Lidl-Trek finished fourth on the day, 32 seconds down on the winners Visma-Lease a Bike, with their Spanish and Danish co-leaders crossing the line together and moving to fifth and sixth overall, respectively, as a result.

"To be honest, these questions are for me ridiculous," said Ayuso in the mixed zone before stage 4, as reported by CyclingProNet.

"We're both teammates, we're both here to help each other, and whoever is strongest will then put out the result. I don't see any dilemma."

It's a topic which dates back to before Ayuso even first put on a Lidl-Trek jersey as a new signing for 2026. Skjelmose described the addition of the Spanish GC star as "a bit of a strange situation" in September, saying he had been told Lidl-Trek "want to build a team around me" in years prior.

Lidl-Trek staff played it down, with Directeur Sportif Kim Andersen telling Feltet that it became much bigger than it ever should have, with articles being spliced together and comments getting lost in translation.

"It was put together in such a way that something was picked from one place and something from another, and some of it was poorly translated into English, and then it became a mess that ended up with something that wasn't very smart," said Andersen.

"None of them knew each other. They've been competitors until now, but that's how professional sport is. You're competitors until you're teammates. And it's about being able to adapt. It's going to be very exciting."

Ayuso was understanding at the time, too, knowing the drama which super team leadership can cause well from his time and abrupt exit from UAE Team Emirates-XRG.

"I can understand some parts of it. If the team has said, 'You are the leader', I can understand some frustration," Ayuso said.

"I can't say much because I don't know him personally.
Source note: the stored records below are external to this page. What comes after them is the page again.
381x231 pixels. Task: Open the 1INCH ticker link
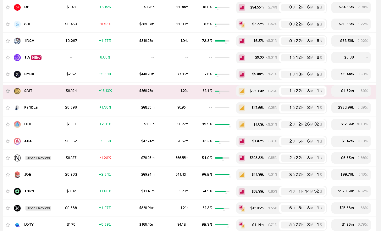click(x=30, y=41)
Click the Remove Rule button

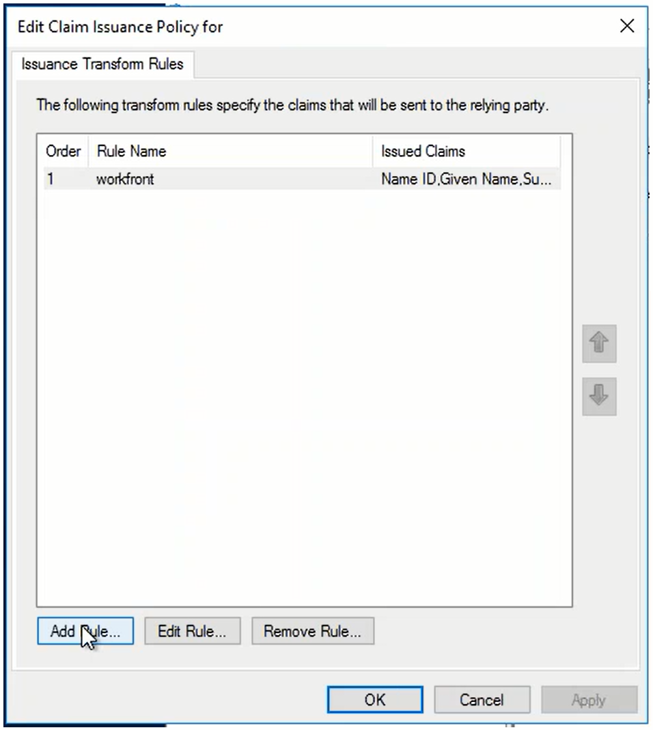click(312, 632)
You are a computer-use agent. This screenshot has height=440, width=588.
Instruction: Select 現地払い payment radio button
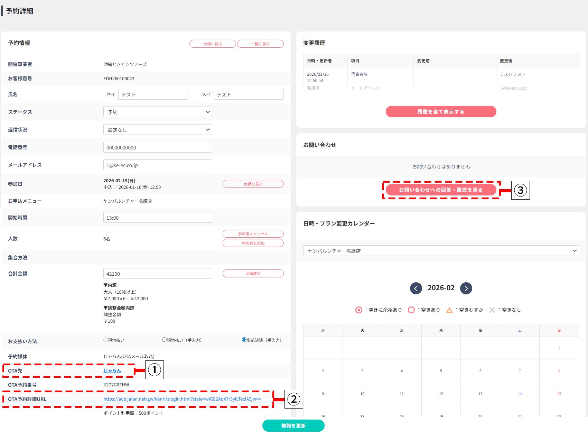(x=106, y=340)
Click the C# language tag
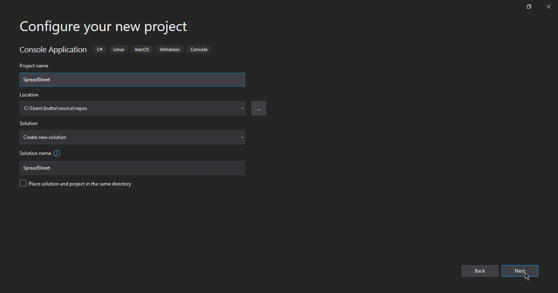Viewport: 558px width, 293px height. tap(100, 49)
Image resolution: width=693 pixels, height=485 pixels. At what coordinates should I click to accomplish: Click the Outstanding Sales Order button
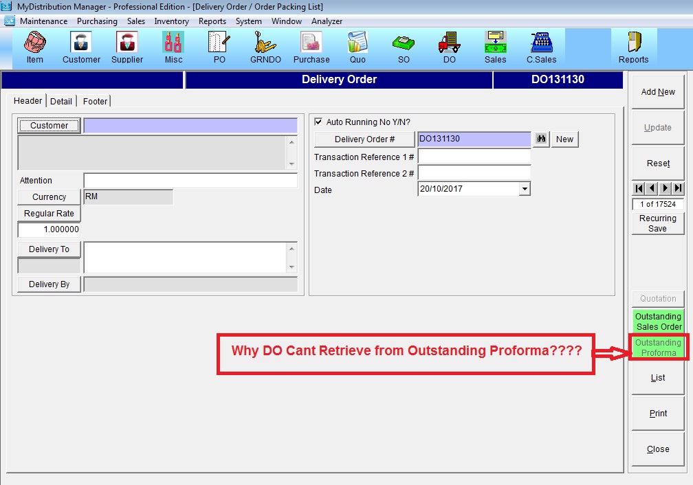658,322
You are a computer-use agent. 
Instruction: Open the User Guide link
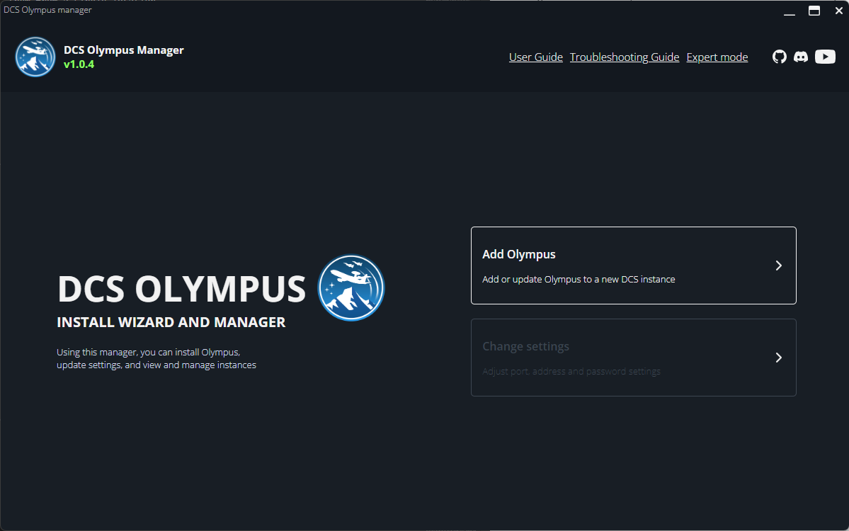pos(535,57)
I'll have to wait and see what he's like because I only know him from the races."

Based on the pair's performance at the key pre-Tour de France form marker, they seemed to be cooperating very well, having moved well on from these late-season comments in 2025, which were almost a year ago now.

Team Lidl-Trek compete in the 28.4km stage 3 team time trial at Tour Auvergne-Rhone-Alpes 2026 (Image credit: Getty Images)

Of course, a 28.4-kilometre team time trial was never going to tell the full picture of how co-leaders may work together, but it had nonetheless placed them within striking distance ahead of the big trio of mountain stages which close out the race this weekend.

And with more firepower in the form of Mads Pedersen and Mathias Vacek to join the team at the Tour, the first stage in Barcelona is one where Lidl-Trek will certainly be contenders alongside the likes of Visma, Ineos, and UAE.

"Just the discipline itself is good to do, to get to know your teammates, how you work, and also from the car, everything, so it was nice. I think for the Tour we're really prepared after Paris-Nice, yesterday and a lot of training we've done," said Ayuso.

"We gained some time on some rivals and lost some on others. We're more or less there, in between. We're 5th and 6th on GC, so that's a good sign going into the weekend, but this race is super hard the last three days. Maybe it does make a difference, but it probably won't."

Ayuso and Skjelmose have 47 seconds to make up on yellow jersey Alex Baudin (EF Education-EasyPost) at Tour Auvergne Rhône-Alpes, and sit 35 seconds down on the Netcompany Ineos pair of Kévin Vauquelin and Oscar Onley, with Matteo Jorgenson 32 seconds in front. But they do have a slim buffer on the likes of Isaac del Toro (UAE Team Emirates-XRG) and pre-race favourite Paul Seixas (Decathlon CMA CGM).

"30 seconds is nothing in the end, and I still think we can achieve a really good result in the classification," said Skjelmose to TV2, agreeing with Ayuso that the legs will ultimately decide who is Lidl-Trek's number one.

"I see us taking home a podium place. Whether it will be Juan or me, I don't know, but I'm quite confident about how we go into the last weekend, so it should be good."